Benefits of You Build It You Run It
You Build It You Run It benefits come from team empowerment, and clear operability incentives. There's no hard divide between siloed delivery and operations teams. There are no time-consuming handoffs, nor any diffusion of responsibility. A product manager is incentivised to constantly balance the prioritisation of operational features alongside product features, because they're accountable for service reliability. A product team is incentivised to build operability into their digital services, because they're on-call out of hours for their own work.
- Fast change approvals. Frequent, low risk deployments have pre-approved standard change requests, which involve no change management team time. Infrequent, high risk deployments may still require a CAB meeting, and incur similar change approval delays as Ops Run It.
- Fast deployments. Deployments take minutes to complete successfully. An on-call product team can perform a deployment in working hours with no handoffs, and they can fully automate their own deployment pipeline to minimise deployment failures.
- Focus on outcomes. Digital services are created to deliver customer outcomes. Live traffic data is used to create product hypotheses, which are tested against customer feedback.
- Low knowledge synchronisation costs. An on-call product team can store most of its service documentation within the code itself, and use its own runbooks to store acquired operational knowledge. Knowledge synchronisation takes minutes between team members, as they already work within the digital service on a daily basis.

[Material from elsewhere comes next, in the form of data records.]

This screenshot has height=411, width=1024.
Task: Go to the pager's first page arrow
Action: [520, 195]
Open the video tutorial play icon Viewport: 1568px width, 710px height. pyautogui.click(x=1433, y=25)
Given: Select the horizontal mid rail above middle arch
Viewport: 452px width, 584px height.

- No scheduling conflicts. An on-call product team can reschedule its deployments as and when necessary, without any conflicting workload priorities.
- Low run costs. The costs of performing deployments and rolling back failed deployments can be extremely low. An on-call product team has sole responsibility for their automated deployment pipeline, and can devote as much time to it as necessary.

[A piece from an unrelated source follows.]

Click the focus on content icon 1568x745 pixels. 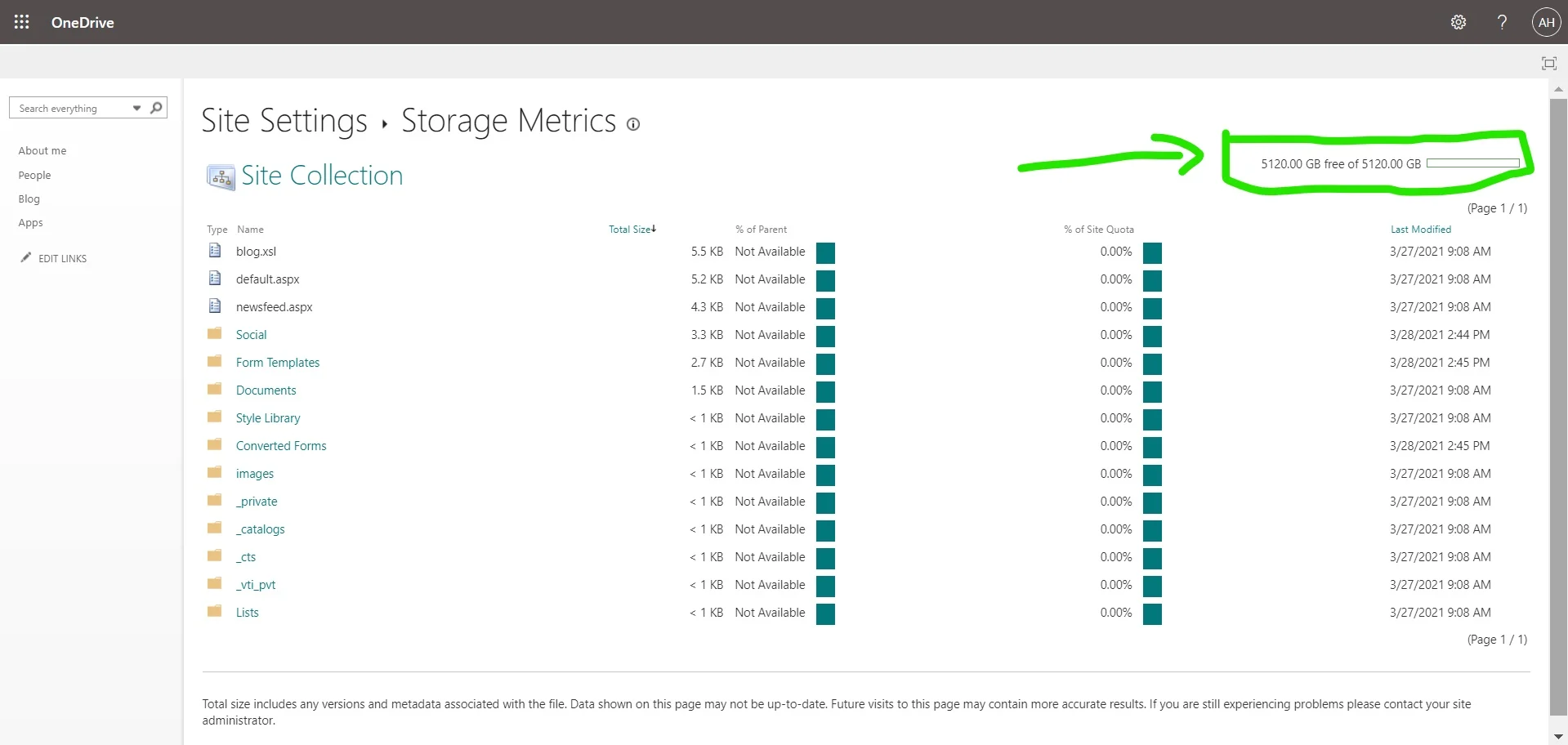(x=1548, y=63)
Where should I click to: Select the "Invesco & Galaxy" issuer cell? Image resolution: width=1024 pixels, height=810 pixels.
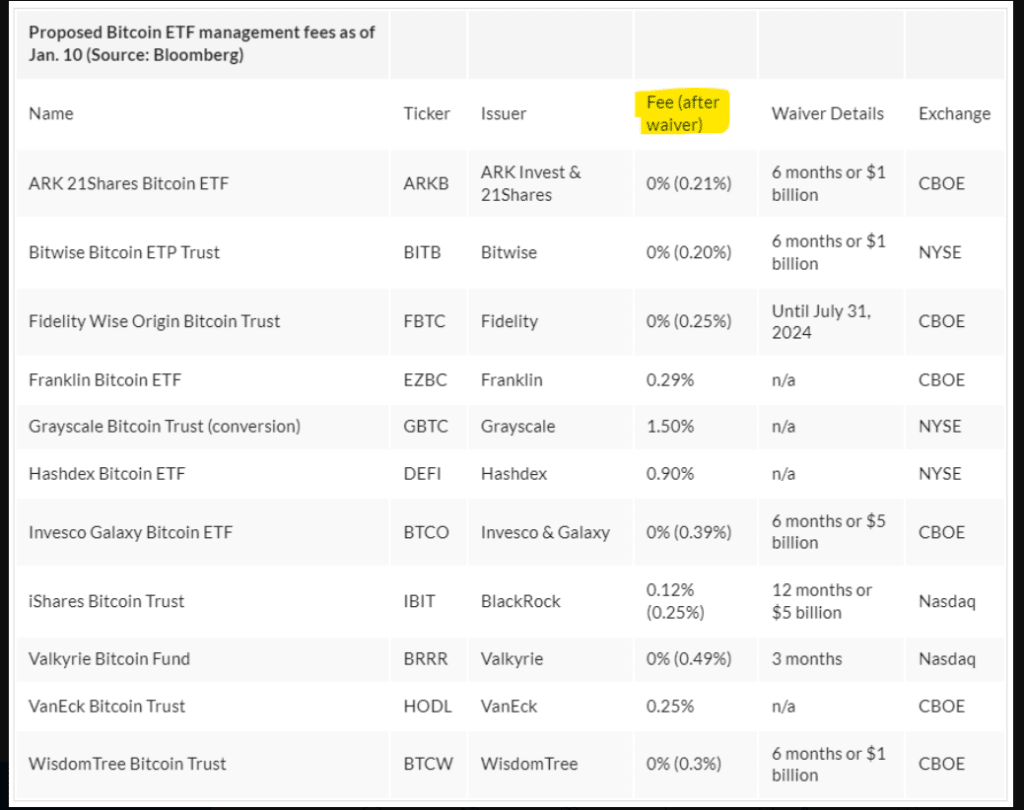(545, 532)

- Proactive change management. Change managers can become involved in digital service delivery before and during live traffic. They can contribute to deployment patterns, ask for changes to post-deployment health checks, and receive a fully automated audit trail from a deployment pipeline.
These benefits add up to low opportunity costs for a digital service. You Build It You Run It minimises the cost of delay between product feature readiness and launch, because change approvals and deployments can happen so quickly. This also applies for additional infrastructure capacity, library upgrades, and security patches.
We usually see an on-call product team with cross-functional collaboration, cross-pollination of skills and experiences, a shared sense of purpose, and a high level of job satisfaction.
- Informative telemetry. Alerts, logs, metrics, and dashboards are continually refined, in order to increase their information value and describe operating conditions. Telemetry events can be modified and deployed by the on-call product team immediately.
- Sufficient documentation. An on-call product team is highly motivated to create and maintain up-to-date architecture diagrams, alert threshold guides, configuration settings, and runbooks to operate their own digital services.
- On-call satisfaction. Doing L1 support means on-call product team members can be compensated fairly for the inconvenience of out of hours support, and the disruption to their lives outside of work.
- Adaptive architecture. Liability for out of hours callouts encourages an on-call product team to design digital services that can gracefully degrade on failure, with a small blast radius and minimal exposure to cascading downstream failures.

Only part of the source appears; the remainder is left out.